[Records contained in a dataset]
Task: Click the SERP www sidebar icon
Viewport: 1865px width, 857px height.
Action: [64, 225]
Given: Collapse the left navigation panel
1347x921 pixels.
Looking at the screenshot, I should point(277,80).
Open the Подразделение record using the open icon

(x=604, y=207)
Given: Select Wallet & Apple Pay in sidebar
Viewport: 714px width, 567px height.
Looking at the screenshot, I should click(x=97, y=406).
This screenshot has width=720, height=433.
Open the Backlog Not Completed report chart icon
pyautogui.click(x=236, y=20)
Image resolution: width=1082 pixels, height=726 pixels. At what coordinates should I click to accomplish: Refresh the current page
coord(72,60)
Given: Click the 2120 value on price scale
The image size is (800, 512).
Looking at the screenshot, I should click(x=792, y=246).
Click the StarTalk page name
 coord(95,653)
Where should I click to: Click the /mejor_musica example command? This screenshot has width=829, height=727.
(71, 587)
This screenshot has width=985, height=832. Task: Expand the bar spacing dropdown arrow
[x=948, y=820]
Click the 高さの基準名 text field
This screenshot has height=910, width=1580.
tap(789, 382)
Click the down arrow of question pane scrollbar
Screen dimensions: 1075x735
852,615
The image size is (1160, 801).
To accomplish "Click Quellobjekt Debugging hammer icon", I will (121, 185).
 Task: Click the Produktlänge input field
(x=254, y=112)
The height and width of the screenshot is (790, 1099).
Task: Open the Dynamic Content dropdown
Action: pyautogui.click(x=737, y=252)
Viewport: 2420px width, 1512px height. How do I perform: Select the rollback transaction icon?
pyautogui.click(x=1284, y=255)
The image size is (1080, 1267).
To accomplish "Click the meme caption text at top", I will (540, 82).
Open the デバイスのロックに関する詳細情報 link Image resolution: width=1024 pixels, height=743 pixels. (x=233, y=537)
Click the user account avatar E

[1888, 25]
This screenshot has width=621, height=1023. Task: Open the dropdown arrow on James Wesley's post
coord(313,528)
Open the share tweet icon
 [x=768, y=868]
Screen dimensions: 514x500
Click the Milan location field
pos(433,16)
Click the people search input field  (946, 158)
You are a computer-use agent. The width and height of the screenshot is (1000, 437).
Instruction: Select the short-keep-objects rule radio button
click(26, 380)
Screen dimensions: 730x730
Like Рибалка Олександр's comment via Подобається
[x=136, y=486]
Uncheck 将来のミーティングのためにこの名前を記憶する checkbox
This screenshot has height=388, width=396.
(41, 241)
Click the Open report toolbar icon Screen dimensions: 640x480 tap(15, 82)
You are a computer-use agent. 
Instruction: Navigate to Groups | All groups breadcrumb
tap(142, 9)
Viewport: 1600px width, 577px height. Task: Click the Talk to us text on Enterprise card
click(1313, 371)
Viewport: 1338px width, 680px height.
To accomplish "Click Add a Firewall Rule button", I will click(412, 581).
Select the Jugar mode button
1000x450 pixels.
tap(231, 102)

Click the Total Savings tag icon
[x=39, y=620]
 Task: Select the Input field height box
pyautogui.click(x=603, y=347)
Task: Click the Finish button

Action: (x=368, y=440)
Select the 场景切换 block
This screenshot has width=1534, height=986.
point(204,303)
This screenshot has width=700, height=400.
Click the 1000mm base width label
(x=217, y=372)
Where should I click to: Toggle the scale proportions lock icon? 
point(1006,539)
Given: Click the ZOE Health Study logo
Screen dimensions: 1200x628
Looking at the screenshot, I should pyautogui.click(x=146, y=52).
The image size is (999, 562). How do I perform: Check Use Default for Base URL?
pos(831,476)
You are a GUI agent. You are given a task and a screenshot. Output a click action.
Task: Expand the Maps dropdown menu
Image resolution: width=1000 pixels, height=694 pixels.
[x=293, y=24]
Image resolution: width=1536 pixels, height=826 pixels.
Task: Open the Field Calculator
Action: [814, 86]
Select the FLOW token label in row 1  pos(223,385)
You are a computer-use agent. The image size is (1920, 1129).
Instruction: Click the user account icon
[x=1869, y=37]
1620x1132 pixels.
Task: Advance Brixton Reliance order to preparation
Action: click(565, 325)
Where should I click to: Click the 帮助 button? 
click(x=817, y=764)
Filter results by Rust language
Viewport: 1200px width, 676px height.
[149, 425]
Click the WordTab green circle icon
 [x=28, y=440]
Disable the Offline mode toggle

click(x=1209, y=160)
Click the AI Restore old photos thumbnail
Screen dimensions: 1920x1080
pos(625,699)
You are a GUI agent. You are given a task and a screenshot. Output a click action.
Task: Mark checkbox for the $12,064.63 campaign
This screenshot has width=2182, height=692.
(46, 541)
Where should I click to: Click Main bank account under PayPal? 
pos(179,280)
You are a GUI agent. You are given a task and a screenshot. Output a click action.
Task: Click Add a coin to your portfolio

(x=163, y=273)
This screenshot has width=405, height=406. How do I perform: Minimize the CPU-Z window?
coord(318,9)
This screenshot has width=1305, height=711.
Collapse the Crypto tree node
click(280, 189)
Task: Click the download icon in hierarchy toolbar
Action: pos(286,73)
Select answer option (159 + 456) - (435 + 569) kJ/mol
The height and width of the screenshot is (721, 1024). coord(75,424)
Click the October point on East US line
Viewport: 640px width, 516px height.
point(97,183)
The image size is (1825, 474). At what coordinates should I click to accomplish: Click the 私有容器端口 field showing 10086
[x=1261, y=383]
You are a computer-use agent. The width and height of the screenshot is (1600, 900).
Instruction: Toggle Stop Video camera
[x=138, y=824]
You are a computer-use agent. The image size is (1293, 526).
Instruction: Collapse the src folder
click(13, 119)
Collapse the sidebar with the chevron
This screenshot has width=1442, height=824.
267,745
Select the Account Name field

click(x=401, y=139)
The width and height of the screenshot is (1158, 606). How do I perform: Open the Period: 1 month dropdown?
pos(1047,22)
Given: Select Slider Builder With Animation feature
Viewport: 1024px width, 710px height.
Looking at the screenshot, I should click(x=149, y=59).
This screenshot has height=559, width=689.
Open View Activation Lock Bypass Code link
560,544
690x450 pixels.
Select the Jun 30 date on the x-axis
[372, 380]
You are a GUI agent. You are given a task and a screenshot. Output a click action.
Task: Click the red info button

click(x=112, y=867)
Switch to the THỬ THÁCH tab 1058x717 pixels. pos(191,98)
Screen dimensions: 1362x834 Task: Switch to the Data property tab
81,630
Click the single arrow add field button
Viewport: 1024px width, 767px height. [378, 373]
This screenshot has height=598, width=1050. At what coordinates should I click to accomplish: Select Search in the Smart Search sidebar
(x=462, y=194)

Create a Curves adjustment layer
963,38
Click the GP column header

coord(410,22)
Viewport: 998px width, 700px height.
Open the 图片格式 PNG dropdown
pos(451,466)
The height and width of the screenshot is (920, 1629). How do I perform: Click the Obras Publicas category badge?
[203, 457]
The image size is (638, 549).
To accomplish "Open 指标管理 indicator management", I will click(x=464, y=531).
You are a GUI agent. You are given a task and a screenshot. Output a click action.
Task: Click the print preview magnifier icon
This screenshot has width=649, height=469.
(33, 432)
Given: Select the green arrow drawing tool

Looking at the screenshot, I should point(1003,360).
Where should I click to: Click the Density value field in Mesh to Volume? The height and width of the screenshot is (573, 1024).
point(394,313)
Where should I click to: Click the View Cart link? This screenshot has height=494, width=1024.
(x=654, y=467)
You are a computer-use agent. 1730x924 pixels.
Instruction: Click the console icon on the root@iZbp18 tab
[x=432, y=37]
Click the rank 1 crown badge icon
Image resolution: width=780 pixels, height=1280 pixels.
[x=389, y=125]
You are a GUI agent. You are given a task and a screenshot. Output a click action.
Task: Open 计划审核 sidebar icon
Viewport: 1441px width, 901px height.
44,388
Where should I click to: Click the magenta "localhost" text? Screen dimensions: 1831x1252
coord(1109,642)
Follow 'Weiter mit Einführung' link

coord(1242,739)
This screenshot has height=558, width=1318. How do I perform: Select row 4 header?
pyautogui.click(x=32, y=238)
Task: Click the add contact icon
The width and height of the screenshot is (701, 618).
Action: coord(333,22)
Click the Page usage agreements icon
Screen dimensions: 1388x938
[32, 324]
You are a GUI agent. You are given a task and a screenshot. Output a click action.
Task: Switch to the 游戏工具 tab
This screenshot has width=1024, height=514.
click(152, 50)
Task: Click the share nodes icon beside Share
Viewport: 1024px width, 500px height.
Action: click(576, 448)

WORK TASK: Copy out the lines above that hold the string "computer".

SOLUTION TO THE EXERCISE:
You are a computer-use agent. The width and height of the screenshot is (1000, 437).
You are a computer-use agent. 
You are a computer-use agent. The image size is (1920, 1129).
You are a computer-use agent. The width and height of the screenshot is (1600, 900).
You are a computer-use agent. The image size is (1293, 526).
You are a computer-use agent. 1730x924 pixels.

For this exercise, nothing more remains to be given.